Problem to solve | Find every line in the listing below that contains the word "icon", with uppercase and lowercase treated as different, and copy each of those lines.

Given records |

------------------------------------------------------------

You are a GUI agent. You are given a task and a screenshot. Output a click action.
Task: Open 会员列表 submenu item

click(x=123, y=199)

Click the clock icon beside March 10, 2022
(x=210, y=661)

------------------------------------------------------------

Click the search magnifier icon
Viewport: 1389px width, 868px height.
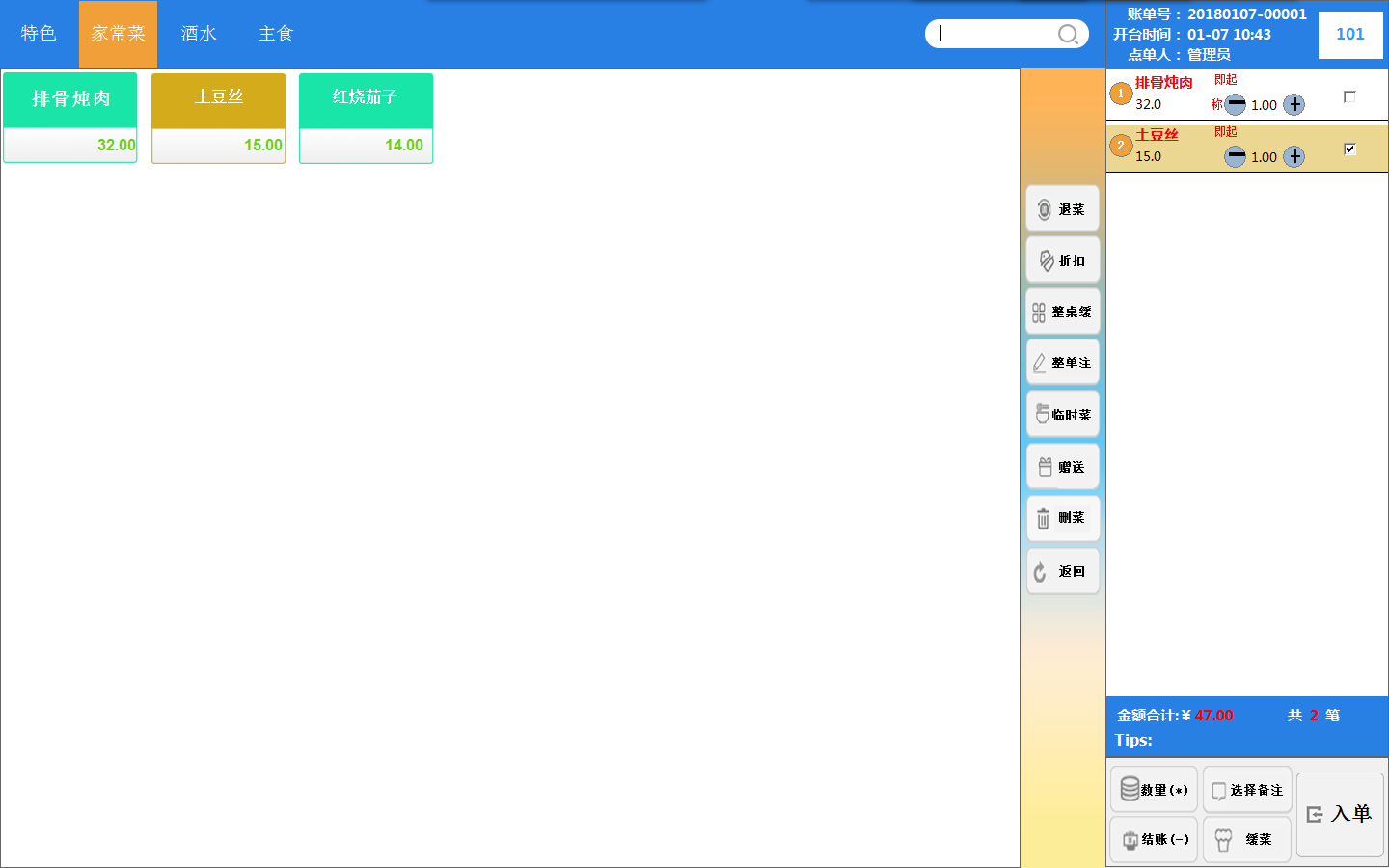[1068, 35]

------------------------------------------------------------

Output for this exercise |
Click the clock icon beside March 10, 2022
Click the search magnifier icon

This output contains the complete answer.